The World — Rider-Waite tarot card
The World
Major Arcana · XXI
Upright: completion, integration, wholeness, arrival, the dance at the end
Reversed: incompletion, loose ends, delayed closure, settling for almost, fear of finishing
Upright Meaning

The World shows a dancer inside a laurel wreath, the four fixed creatures watching from the corners — the deck's final card and its exhale. Something long in motion reaches genuine completion: the degree finished, the project shipped, the healing integrated, the journey that ends by revealing it was one journey all along.
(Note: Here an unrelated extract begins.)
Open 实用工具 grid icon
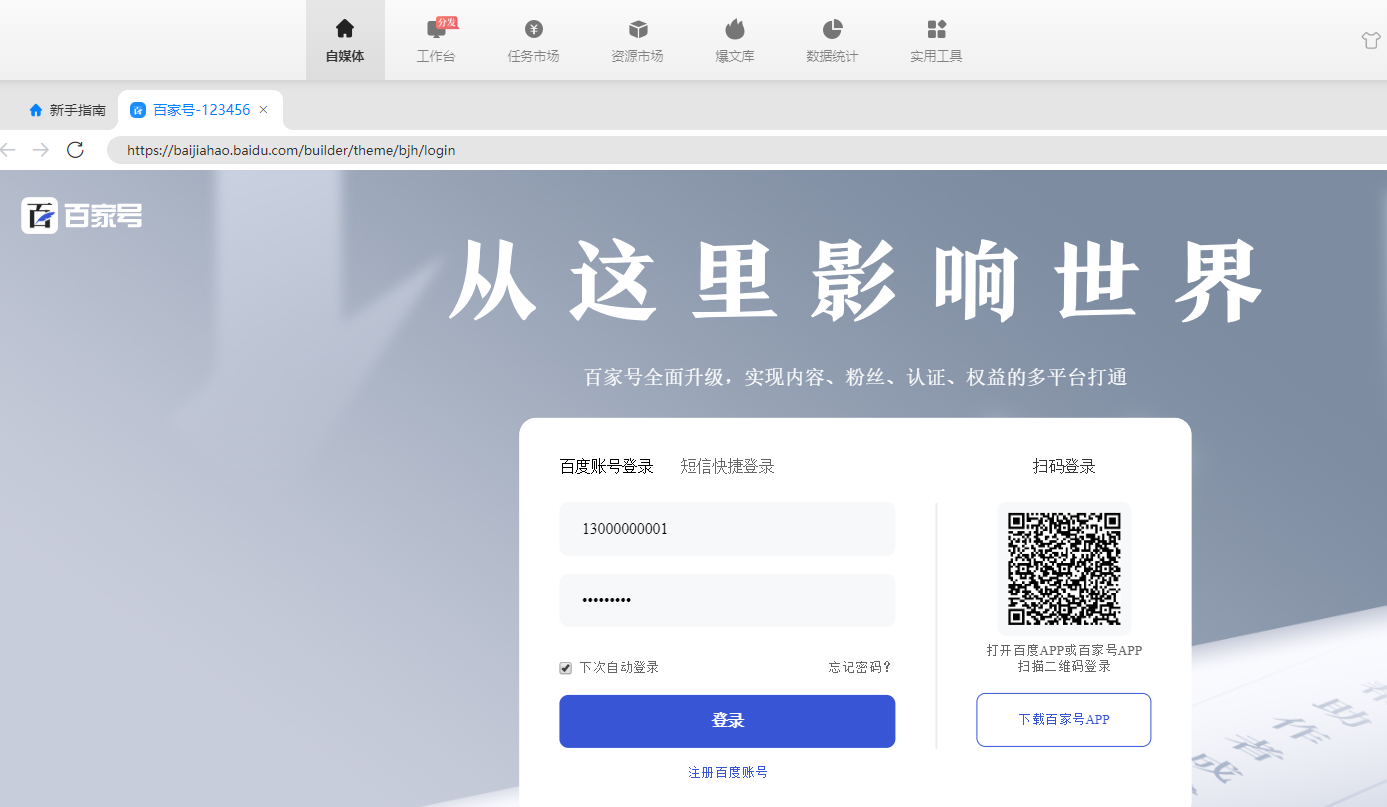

Arrival here is not a stopping but a wholeness — every earlier stage now visible as necessary.

Practically, the World asks you to actually complete the completion: mark it, celebrate it, say what it meant. Unacknowledged endings leak backward into new beginnings. Stand in the wreath before you look for the next road.

What have you finished that you have not yet allowed yourself to call finished?

Reversed Meaning

Reversed, the World hangs at ninety-five percent — the thesis unsubmitted, the almost-ended relationship, the move half-unpacked, the forgiveness nearly granted. Something resists the final step, and the reason is usually quiet: while a thing remains unfinished, it cannot be judged, and you cannot be asked "what next?" Incompletion becomes a hiding place.

The reversal asks you to name your nearest unfinished ending and take its one remaining step, however small and unceremonious. Closure is rarely a feeling that arrives; it is an act that gets performed.

What would you have to face if this chapter were actually, formally complete?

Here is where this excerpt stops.